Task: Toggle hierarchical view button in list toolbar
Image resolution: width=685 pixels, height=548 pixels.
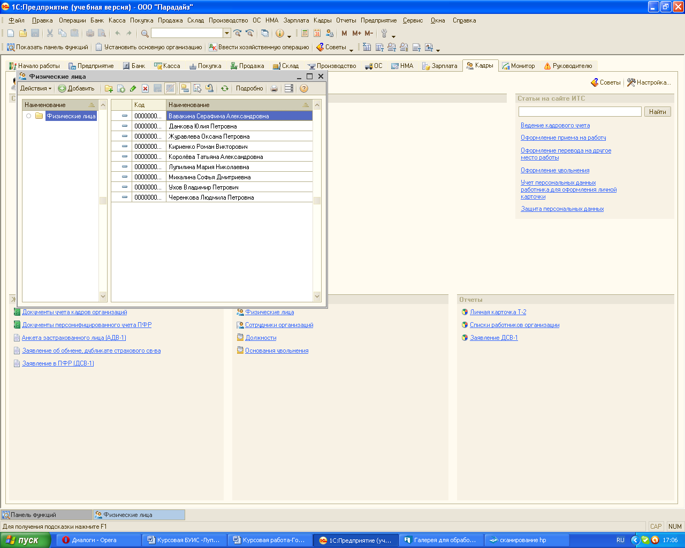Action: click(184, 89)
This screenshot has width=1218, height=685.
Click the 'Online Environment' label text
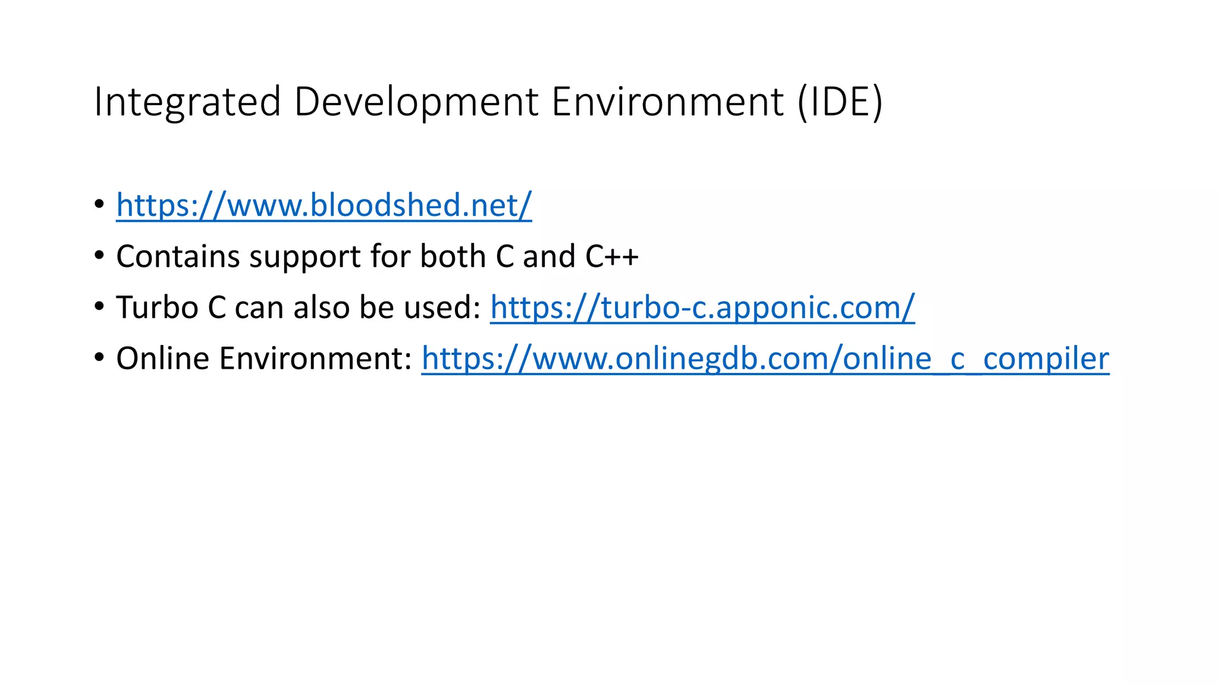coord(264,359)
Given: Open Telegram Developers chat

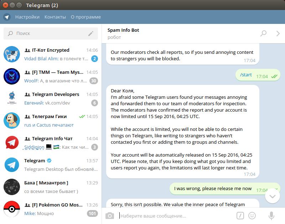Looking at the screenshot, I should click(x=51, y=98).
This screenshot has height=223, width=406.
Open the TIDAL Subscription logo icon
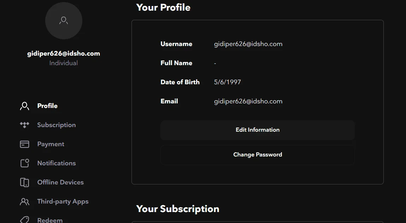25,125
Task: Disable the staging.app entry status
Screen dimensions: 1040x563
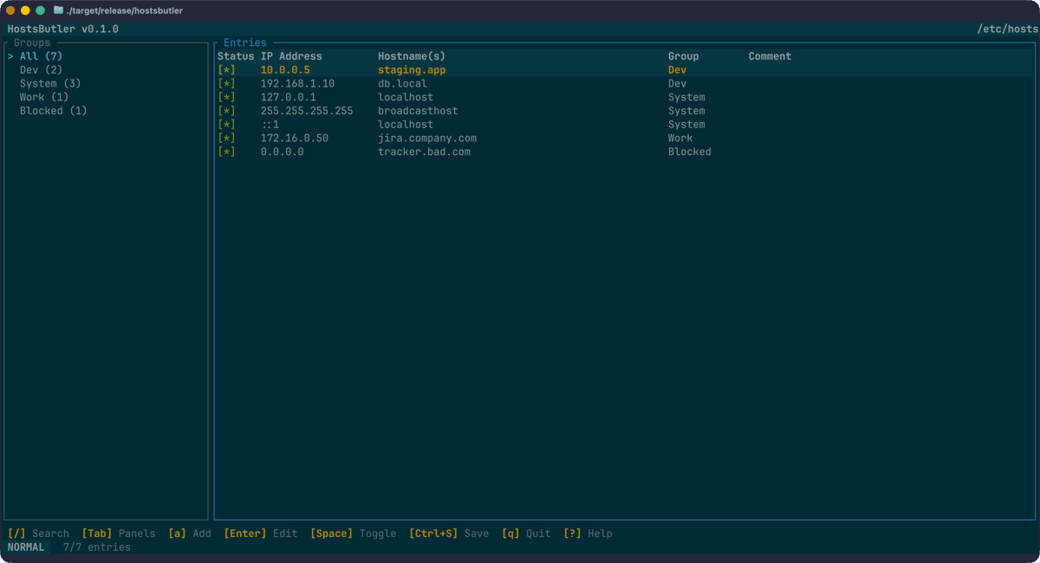Action: (226, 69)
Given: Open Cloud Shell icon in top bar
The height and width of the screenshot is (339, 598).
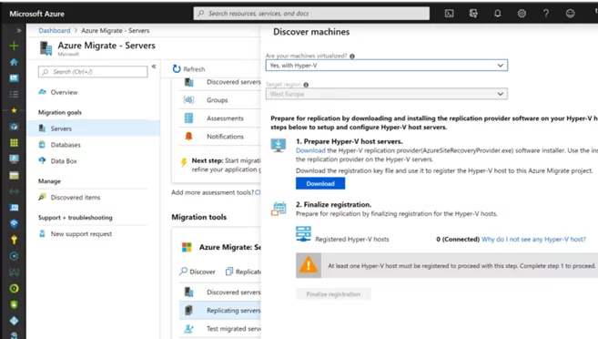Looking at the screenshot, I should click(450, 14).
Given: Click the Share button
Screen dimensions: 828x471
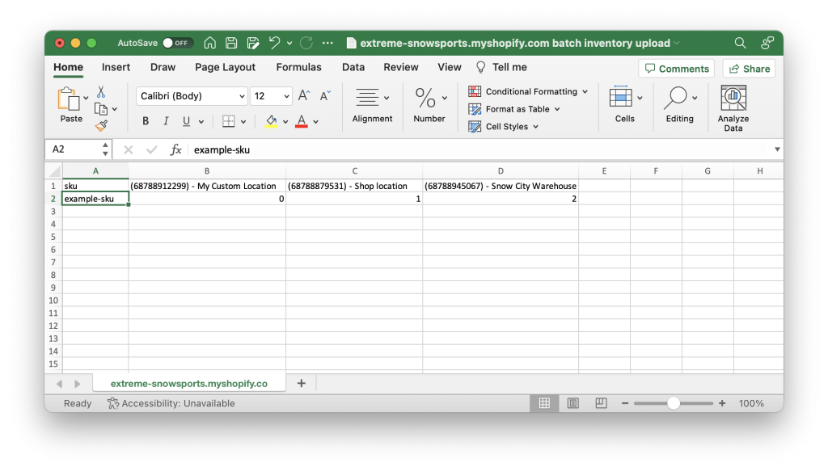Looking at the screenshot, I should point(747,68).
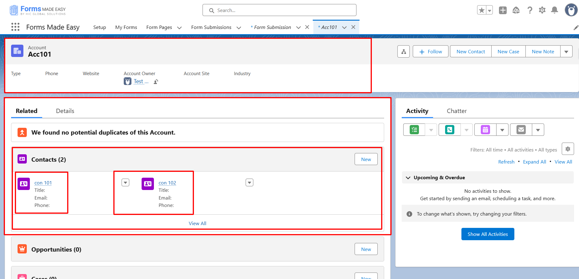Open the Form Pages nav dropdown

tap(179, 28)
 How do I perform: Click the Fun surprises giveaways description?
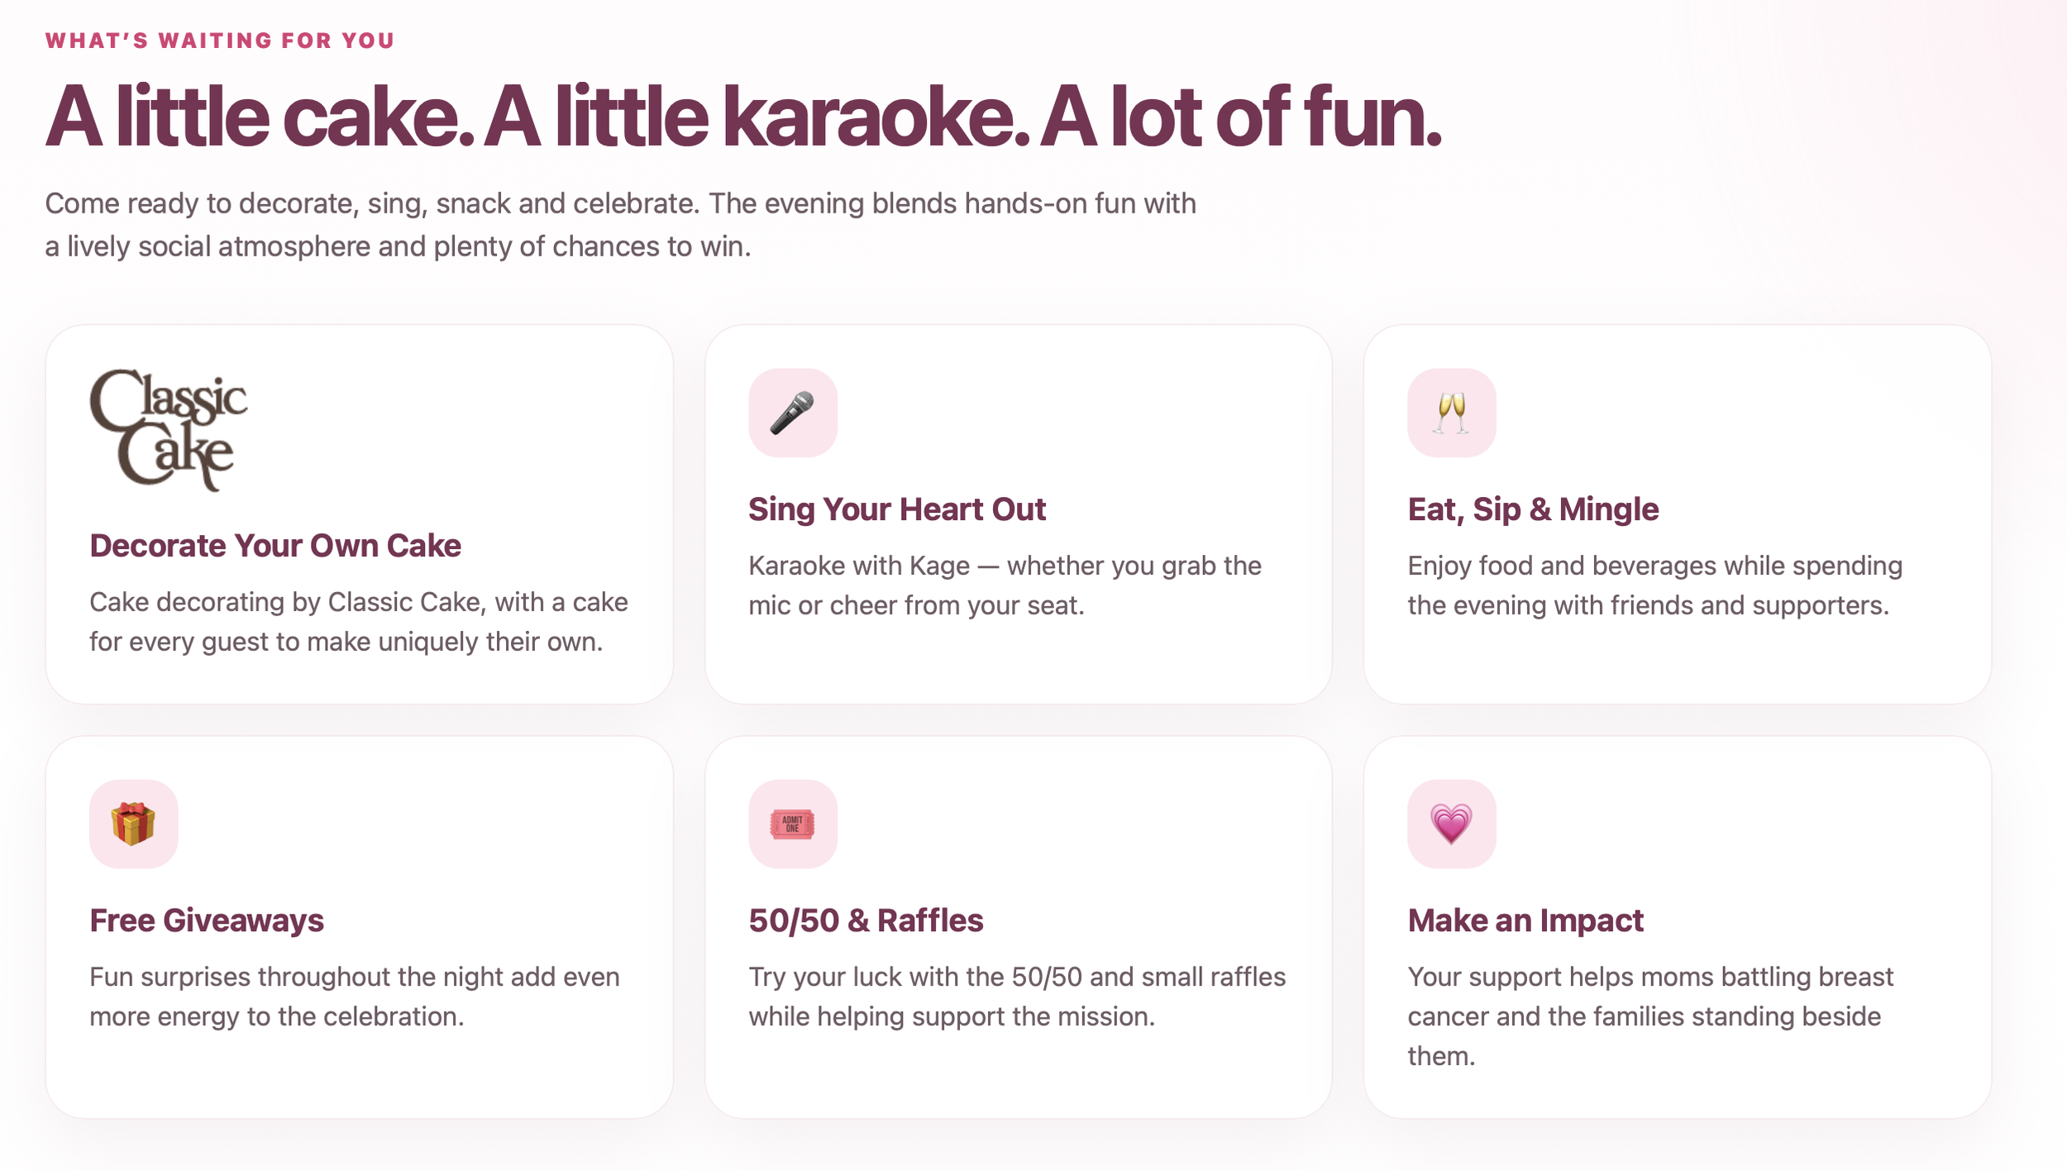(355, 997)
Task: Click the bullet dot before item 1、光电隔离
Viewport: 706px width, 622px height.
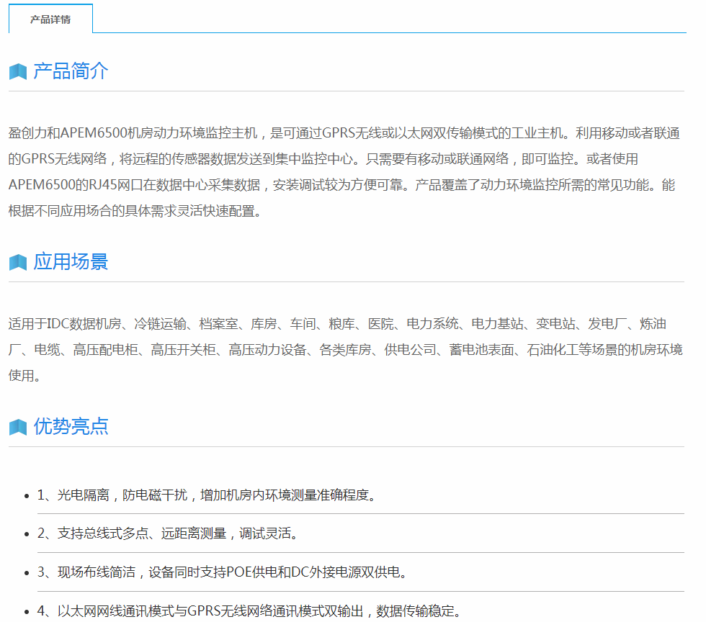Action: click(27, 495)

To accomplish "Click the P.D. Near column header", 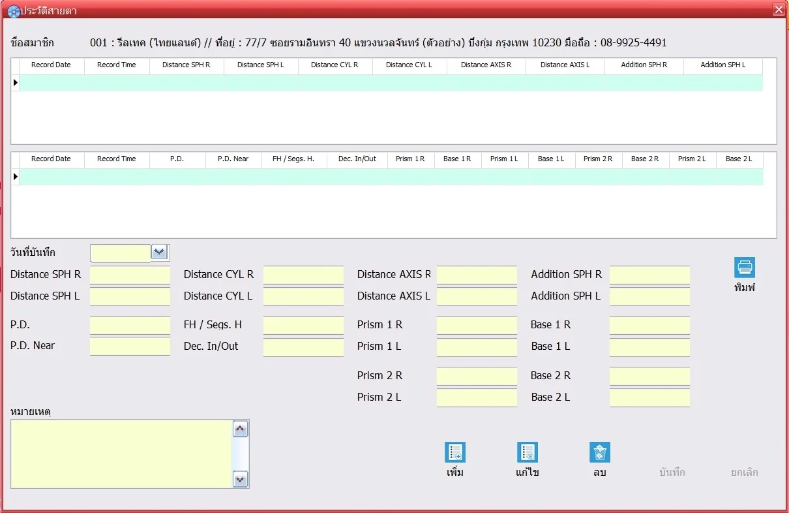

> DIRECTIONS
Reproduce all of the entries above word for word, leaving out the pictures.

> SOLUTION
Task: Toggle hierarchical view button in list toolbar
Image resolution: width=685 pixels, height=548 pixels.
Action: click(184, 89)
This screenshot has width=1218, height=685.
Click the 'Online Environment' label text
coord(264,359)
Given: Open Telegram Developers chat

Looking at the screenshot, I should click(x=51, y=98).
This screenshot has height=223, width=406.
Open the TIDAL Subscription logo icon
25,125
Task: Disable the staging.app entry status
Screen dimensions: 1040x563
Action: (226, 69)
Given: Open Cloud Shell icon in top bar
The height and width of the screenshot is (339, 598).
Looking at the screenshot, I should click(450, 14).
Given: Click the Share button
Screen dimensions: 828x471
Looking at the screenshot, I should point(747,68).
Open the Form Pages nav dropdown

tap(179, 28)
 How do I perform: Click the Fun surprises giveaways description?
(355, 997)
Task: Click the bullet dot before item 1、光电隔离
Viewport: 706px width, 622px height.
Action: click(27, 495)

To accomplish "Click the P.D. Near column header", 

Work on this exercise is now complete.